Q. The through-line that carries forward into anything you build next?
Lesson 2’s three productive limits (context, cost, latency) + lesson 7’s five engineering pillars (observability, eval-in-production, prompt versioning, cost-and-latency monitoring, regression testing). These are the lens and the discipline for every future LLM-application decision.
Q. The three rules for reading a fireside chat well?
(1) Attribute, do not absorb (speaker view ≠ canon). (2) Separate durable bets from speaker bets (field-converged vs one-practitioner view; act on first, ask questions about second). (3) Use the chat as a question generator (the questions builders should be asking now, not predictions).
Q. The five durable bets the field has converged on?
(1) Base models keep getting better and cheaper. (2) Evaluation is the moat, not the model. (3) The interaction surface keeps expanding (tools, agents, multimodal, long-context, structured outputs). (4) Most teams should not train their own model. (5) Operational discipline beats clever architecture.
Q. The three concrete reader-moves post-track?
(1) Ship the smallest version with lesson 7’s discipline (prompt versioning, held-out evals, basic logs, visible cost/latency). (2) Pick one durable bet and let it shape one decision this month (usually: build a real eval set). (3) Read the fireside + write down the three questions it raises about your product; ask them in next planning.
Q. Why is industry-fireside content treated differently from the rest of the track?
Rest of track teaches engineering practices the field has converged on. Fireside is a primary source of industry perspective: one practitioner’s view on a specific date about unsettled questions. Valuable for what it surfaces; limited in the same way. Synthesis is the pedagogical move; the chat is the prompt for it, not the canon.
Q. What is a 'speaker view' vs a 'durable bet'?
Speaker view: one practitioner’s position on a question the field has NOT converged on (e.g., “how fast should you build before the next model release surpasses your scaffolding”). Ask this of your own product. Durable bet: field-converged observation many sources confirm (e.g., “evaluation is the moat”). Act on it directly.

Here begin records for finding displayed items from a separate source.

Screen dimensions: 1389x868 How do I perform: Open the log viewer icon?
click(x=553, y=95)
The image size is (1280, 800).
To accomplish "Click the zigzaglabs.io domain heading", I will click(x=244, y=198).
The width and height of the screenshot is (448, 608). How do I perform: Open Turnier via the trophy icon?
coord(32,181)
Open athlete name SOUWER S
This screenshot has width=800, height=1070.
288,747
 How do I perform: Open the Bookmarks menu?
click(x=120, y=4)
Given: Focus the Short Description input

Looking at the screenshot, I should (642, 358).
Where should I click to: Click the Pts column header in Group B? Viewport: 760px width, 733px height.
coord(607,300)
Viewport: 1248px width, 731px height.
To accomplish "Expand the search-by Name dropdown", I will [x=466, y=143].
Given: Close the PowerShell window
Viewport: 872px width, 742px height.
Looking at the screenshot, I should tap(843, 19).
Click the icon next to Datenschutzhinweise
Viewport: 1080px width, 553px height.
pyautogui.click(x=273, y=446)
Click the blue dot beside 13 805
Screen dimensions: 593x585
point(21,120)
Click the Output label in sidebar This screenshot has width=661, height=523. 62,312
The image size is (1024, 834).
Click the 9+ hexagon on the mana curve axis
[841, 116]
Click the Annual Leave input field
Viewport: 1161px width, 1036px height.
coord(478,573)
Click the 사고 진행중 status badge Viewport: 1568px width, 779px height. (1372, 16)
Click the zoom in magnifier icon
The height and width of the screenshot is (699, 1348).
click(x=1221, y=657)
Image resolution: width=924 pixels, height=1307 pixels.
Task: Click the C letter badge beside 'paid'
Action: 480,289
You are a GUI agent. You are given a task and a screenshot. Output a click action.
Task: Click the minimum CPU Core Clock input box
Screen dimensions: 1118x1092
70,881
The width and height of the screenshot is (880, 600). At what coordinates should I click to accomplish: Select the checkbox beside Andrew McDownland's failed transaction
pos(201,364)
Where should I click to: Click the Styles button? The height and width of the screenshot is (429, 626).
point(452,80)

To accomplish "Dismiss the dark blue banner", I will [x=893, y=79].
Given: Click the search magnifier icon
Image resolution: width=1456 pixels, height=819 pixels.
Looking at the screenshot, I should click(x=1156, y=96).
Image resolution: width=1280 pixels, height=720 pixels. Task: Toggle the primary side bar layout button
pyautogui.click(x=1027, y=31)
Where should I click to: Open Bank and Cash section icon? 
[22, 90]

Q. Why is the capstone framed as synthesis + primary-source read, not as a forecast?
Forecasts age fast and the reader needs durable framing. “Models will do X by Y” stops being useful the day model Z ships. “Here is the arc, the durable bets, the questions to ask your product” stays useful indefinitely. Same discipline as L6/L7/L9/L10: technical-primer scope, broader debates out of scope.
Q. What's out of scope in this capstone, and why?
Any framing that treats fireside opinions as canon; predictions of specific model capabilities or release dates; contested debates about agent autonomy, alignment, safety, or wider AI policy. Different forum, different stakeholders (legal, policy, ethics, security). The fireside does not retroactively license adopting those debates as canon.